Passeante dessas fugas pensativas,
O homem, hora após hora, ano após ano,
Estima ao seu revés a mágoa e o engano
E ao seu prestígio as sinas positivas.

Mas só diria o que aprendeu da Vida
Se tivesse a certeza definida
Daquilo que a existência não lhe exprime...

E apenas numa frase resumisse
A idéia exata e o espírito sublime
De tudo o que pensou e nunca disse!
 





Professora Maria Granzoto da Silva
Arapongas - Paraná
granzoto@globo.com 

Introdução


Sublimação, mais um soneto do Mestre na Arte Literária de compor, José Antonio Jacob! Quão intrigantes são as palavras de que se utiliza, bem como a mensagem que passa! A mente do leitor torna-se um emaranhado de possibilidades lingüísticas, tamanha a riqueza de que é carregada a composição, a exemplo deste poema! E a começar pelo título! A mim me parece que a ciência da Química mistura-se à Semântica. Meu Deus! Fios tão esteticamente entrelaçados que nos põem a endoidecer a imaginação e o conhecimento! O título é um substantivo primitivo, não derivado de sublime, como poderíamos pensar.

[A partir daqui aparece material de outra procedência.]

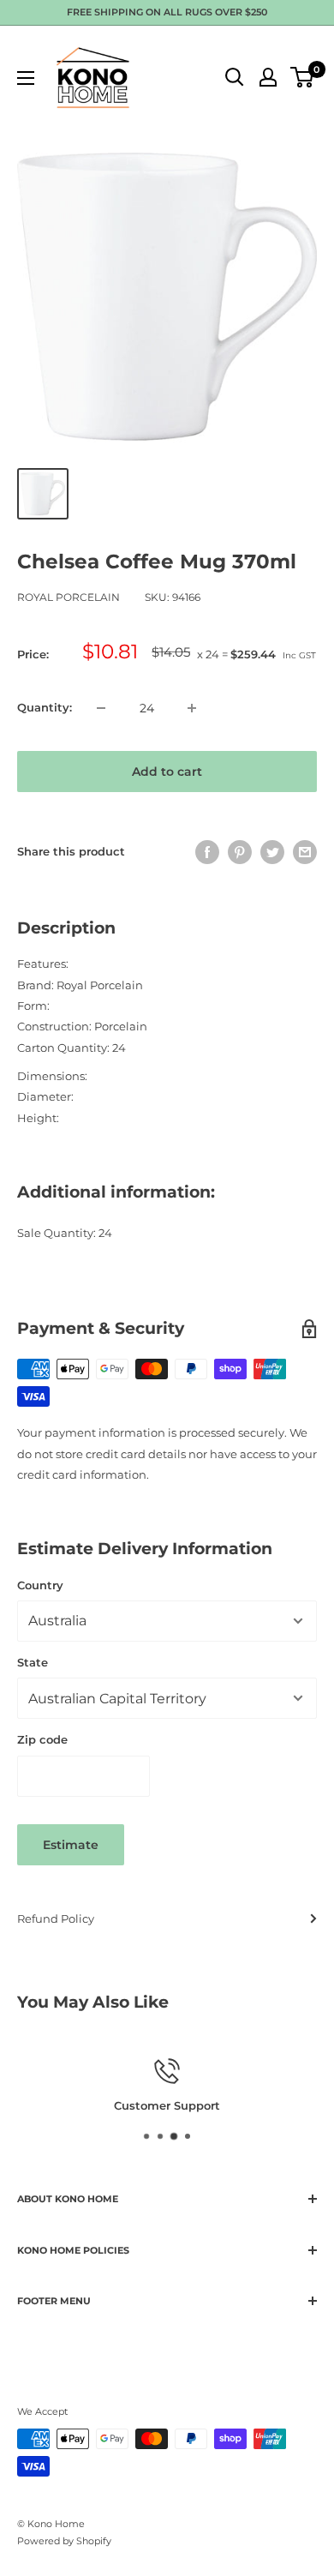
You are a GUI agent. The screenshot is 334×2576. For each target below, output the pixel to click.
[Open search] (234, 77)
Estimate (70, 1844)
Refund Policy (55, 1918)
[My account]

SUBLIMAÇÃO - Mecanismo de defesa pelo qual a energia psíquica de tendências e impulsos inaceitáveis primitivos se transforma e se dirige a metas socialmente aceitáveis, isto é, o inconsciente desloca energia de certas tendências condenáveis ou inaceitáveis, para realizações consideradas "superiores". Dessa forma, a vida normal do indivíduo as necessidades instintivas e os impulsos inaceitáveis encontram na sublimação uma "saída", um modo "normal" de expressão. Aquelas tendências e impulsos primitivos inaceitáveis - com finalidades, por exemplo, pessoais, egoístas, proibidas, "irregulares" - são transformadas e sua energia é dirigida a atividades digamos científicas, altruísticas, políticas, artísticas, etc., pelo mecanismo da sublimação. Vê-se que assim o indivíduo ao mesmo tempo elimina ou reduz possibilidades de perversão, de neuroses, de anormalidades psíquicas, por meio da sublimação encaminha sua atenção e sua potencialidade para realizações e criações positivas. Dessa forma têm-se desenvolvido grandes promoções sociais e culturais baseadas no trabalho de uma pessoa, e também especialmente é assim que aparecem muitos grandes vultos na ciência, na literatura, na religião, etc. Por isso, a sublimação é tida como o mais importante mecanismo do inconsciente.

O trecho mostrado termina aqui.